Caller: I’ve got a really great idea for an article about the moon landing, are you interested?

Me: No.

Caller: But people are really interested in the moon landing, and this year it’s the fiftieth anniversary.

Me: OK, but the anniversary was on 20 July. It’s now 24 September.

You see the problem, of course. Two months earlier, I would have been wild for a story about the moon landing: a local angle on man setting foot on the Earth’s satellite for the first time? Are you kidding? I’d have been desperate not just to write it but to keep it “exclusive”.

Two months later? It’s just not news anymore. People are bored with the topic – and the conversation has moved on.

By contrast, if you came to me now with a local angle on the fiftieth anniversary of The Rolling Stone’s Let it Bleed album, which is coming up in December, I’d be all over you like a rash.

While this is a newsroom example, the big take-out here is one that applies equally to brands, bloggers, marketers and anyone creating content:

MAKE YOUR CONTENTLY TIMELY.

Hit your audience with your message at the time when they are most engaged and willing to hear it. Delay is death.

Two simple ways to ensure your content is timely

  1. Be thinking ahead: know what is coming up, so you can prepare content ahead of time. Look at the calendar, look in your diary, look at the UN’s list of International Days, and plan content for publication. Tax time, Christmas, new movie releases, an election, World Toilet Day (that’s on 19 November, by the way)… whatever you can find a relevant angle on… just be prepared.
  2. Be reactive: not everything can be prepared in advance.
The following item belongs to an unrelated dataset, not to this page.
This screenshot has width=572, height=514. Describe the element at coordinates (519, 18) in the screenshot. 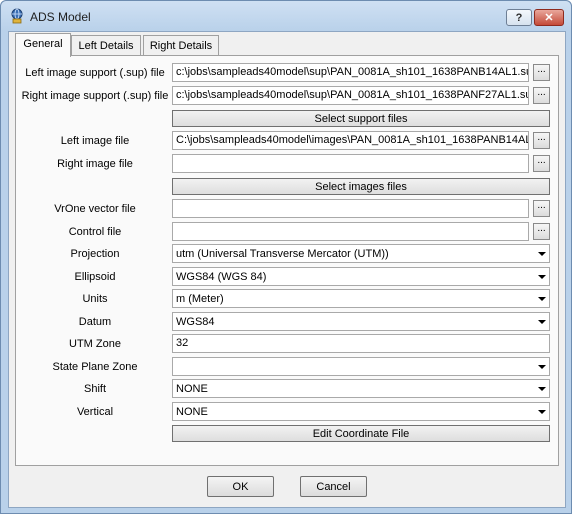

I see `help-button: ?` at that location.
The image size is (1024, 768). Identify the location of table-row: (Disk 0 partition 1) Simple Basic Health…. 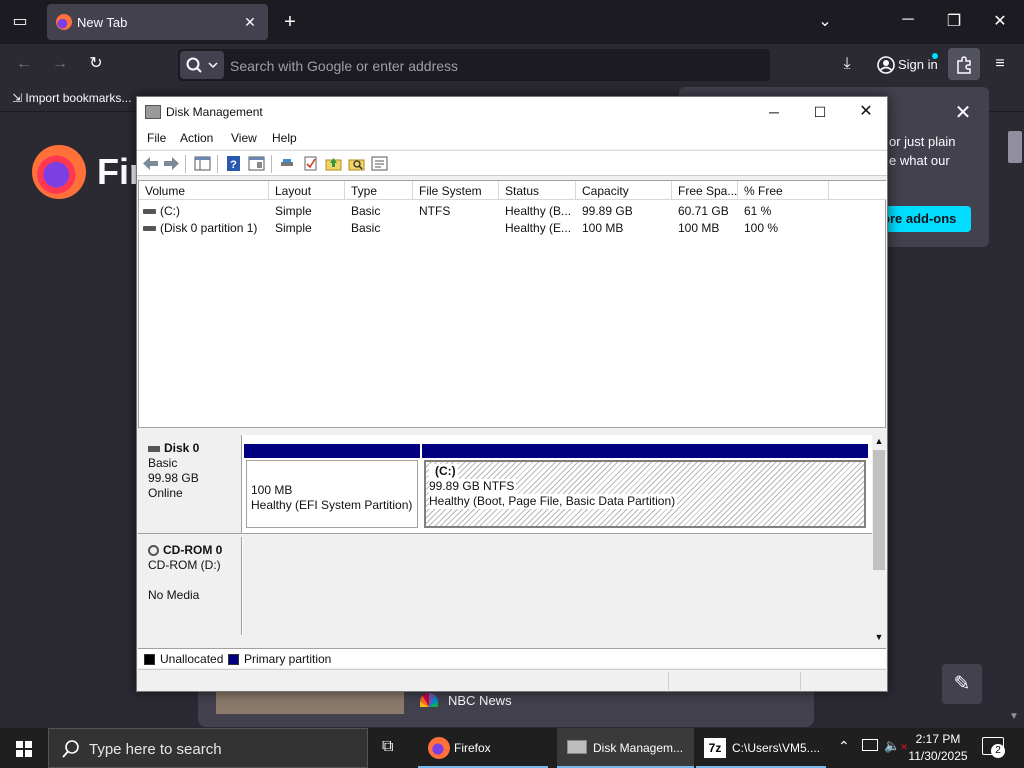
(512, 228).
Often topics become very big news “all of a sudden” and there’s a spike in public interest. If there’s an angle on a topic that’s current in the news that you think your audience will want to hear, then you need to be agile and organised enough to get that message out as fast as possible. Like, the same day. Or the next day. But not next week. And certainly not next month.

A note on being reactive

Publishing content reactively can be a huge adjustment, particularly within big organisations where approvals to publish can come slowly. I know, I know – a lot of people want their input into everything that goes out. After all, your content represents your brand.

But what’s the point of eight people approving the copy if the content goes out two weeks late and the audience has moved on? No-one wants to read about the moon landing anymore. We’re all over here listening to Gimme Shelter and marveling at the longevity of Mick Jagger and Keith Richards.

Hit your audience with content that is timely. You’ll get far more engagement.